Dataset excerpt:
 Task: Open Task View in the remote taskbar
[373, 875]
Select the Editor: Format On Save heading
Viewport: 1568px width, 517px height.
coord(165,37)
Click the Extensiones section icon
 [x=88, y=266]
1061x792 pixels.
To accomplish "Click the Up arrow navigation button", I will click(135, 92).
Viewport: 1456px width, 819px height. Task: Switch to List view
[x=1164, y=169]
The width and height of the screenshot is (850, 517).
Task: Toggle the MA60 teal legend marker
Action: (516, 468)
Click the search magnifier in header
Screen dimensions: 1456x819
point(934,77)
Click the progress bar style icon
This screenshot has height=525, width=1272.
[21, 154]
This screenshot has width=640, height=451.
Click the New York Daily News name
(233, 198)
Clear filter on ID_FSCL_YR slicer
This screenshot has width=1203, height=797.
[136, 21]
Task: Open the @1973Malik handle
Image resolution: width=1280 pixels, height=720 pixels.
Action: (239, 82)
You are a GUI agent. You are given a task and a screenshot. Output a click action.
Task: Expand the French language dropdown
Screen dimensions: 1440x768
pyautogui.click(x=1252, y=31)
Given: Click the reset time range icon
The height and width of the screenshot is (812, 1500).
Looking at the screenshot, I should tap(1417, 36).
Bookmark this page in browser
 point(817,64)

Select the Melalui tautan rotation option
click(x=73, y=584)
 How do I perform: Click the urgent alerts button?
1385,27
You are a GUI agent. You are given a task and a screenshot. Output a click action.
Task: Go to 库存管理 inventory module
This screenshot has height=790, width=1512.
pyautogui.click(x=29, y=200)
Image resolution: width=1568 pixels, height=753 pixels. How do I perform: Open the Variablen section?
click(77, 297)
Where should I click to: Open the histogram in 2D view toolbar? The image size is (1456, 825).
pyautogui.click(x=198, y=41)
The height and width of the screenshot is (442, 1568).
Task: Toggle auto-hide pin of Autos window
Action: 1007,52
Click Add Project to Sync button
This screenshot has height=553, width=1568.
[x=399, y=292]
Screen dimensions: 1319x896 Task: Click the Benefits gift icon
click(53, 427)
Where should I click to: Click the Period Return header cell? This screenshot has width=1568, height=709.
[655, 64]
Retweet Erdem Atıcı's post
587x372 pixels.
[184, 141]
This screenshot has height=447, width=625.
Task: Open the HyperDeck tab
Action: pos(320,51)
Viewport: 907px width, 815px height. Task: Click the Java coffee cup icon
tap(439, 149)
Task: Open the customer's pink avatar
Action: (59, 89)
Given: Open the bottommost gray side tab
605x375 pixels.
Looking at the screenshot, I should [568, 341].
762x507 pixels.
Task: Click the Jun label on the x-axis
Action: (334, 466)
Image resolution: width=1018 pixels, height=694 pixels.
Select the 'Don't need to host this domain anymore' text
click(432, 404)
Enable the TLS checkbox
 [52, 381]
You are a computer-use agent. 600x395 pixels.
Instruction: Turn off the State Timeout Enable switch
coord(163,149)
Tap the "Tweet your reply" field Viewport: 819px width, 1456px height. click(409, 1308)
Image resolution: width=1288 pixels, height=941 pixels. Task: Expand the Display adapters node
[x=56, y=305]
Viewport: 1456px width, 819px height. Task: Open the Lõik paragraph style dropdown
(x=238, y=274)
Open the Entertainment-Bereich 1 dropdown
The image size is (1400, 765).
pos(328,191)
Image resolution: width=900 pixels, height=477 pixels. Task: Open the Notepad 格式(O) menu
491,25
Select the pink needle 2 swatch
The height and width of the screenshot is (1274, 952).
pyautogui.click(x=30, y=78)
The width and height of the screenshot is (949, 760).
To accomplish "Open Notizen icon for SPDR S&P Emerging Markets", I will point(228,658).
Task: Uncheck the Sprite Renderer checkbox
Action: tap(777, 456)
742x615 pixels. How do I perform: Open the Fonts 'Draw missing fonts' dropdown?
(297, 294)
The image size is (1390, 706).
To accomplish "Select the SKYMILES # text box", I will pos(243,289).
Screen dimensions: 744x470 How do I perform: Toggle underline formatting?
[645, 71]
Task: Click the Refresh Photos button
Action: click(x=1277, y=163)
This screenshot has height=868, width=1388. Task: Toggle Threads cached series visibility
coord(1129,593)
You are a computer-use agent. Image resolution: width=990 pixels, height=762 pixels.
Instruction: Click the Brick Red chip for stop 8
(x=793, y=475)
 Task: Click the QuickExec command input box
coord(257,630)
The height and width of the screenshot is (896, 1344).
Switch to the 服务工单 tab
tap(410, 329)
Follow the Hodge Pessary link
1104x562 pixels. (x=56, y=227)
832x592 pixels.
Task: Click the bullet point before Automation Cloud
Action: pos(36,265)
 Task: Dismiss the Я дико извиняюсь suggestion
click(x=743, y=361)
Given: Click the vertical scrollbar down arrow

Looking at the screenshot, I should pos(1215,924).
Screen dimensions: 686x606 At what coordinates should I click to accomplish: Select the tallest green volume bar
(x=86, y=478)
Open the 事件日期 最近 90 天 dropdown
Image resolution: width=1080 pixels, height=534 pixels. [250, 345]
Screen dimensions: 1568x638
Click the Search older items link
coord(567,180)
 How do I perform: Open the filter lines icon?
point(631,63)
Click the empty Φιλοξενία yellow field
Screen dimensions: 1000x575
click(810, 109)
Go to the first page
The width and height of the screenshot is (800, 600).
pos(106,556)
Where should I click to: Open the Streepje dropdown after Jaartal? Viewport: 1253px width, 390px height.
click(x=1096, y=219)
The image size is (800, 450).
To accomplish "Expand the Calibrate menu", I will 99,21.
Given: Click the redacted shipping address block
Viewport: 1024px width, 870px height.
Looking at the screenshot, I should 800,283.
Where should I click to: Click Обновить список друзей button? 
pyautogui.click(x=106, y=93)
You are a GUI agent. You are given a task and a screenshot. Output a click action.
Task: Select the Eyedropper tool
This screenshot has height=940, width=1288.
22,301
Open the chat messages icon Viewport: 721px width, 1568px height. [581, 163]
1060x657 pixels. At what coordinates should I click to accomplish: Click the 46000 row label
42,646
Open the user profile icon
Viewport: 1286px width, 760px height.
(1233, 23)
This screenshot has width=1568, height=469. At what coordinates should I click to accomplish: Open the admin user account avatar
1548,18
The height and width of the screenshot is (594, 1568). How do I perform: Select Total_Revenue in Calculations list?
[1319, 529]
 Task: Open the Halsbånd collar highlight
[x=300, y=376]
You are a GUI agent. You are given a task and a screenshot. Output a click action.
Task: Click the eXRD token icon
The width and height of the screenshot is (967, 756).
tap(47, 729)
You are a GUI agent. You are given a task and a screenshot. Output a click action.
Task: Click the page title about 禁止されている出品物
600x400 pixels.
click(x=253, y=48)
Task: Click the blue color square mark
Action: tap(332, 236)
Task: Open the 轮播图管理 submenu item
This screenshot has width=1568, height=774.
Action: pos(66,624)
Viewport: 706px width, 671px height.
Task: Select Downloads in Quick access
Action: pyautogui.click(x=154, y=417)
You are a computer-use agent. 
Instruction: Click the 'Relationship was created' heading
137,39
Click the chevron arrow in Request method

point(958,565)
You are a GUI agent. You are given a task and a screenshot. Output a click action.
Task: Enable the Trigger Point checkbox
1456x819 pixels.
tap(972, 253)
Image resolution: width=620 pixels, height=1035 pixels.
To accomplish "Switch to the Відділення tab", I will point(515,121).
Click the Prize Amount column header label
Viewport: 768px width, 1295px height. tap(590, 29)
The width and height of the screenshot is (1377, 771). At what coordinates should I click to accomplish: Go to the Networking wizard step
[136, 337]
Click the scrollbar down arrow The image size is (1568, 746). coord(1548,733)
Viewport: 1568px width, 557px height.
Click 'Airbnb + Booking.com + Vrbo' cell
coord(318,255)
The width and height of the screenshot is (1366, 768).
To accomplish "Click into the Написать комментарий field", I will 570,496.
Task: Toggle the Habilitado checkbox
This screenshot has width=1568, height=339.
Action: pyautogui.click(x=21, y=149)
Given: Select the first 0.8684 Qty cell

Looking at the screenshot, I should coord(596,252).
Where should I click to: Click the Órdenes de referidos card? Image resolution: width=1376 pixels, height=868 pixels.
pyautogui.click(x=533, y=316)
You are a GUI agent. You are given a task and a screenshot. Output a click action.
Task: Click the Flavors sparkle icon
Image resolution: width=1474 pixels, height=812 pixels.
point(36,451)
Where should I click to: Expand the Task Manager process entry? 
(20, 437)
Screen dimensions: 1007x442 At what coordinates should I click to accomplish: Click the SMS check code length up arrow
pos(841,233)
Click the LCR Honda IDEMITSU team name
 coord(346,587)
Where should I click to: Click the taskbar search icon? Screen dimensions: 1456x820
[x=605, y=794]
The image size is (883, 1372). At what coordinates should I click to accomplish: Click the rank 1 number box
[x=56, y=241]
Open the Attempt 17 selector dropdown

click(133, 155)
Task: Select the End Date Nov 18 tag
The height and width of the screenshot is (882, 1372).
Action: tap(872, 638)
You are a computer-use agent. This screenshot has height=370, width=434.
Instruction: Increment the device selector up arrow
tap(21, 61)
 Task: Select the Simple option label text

| STATED EXERCISE |
Rewrite the part of the rows that opens with the line containing "How do I perform: Click" and closes with the line containing "pyautogui.click(x=29, y=200)", both ends included and requests kept. Shift every coordinate in the answers by -79.

| RESPONSE FOR THIS EXERCISE |
 How do I perform: Click the urgent alerts button?
1306,-52
You are a GUI agent. You are given a task and a screenshot. Output a click action.
Task: Go to 库存管理 inventory module
This screenshot has height=790, width=1512.
pyautogui.click(x=-50, y=121)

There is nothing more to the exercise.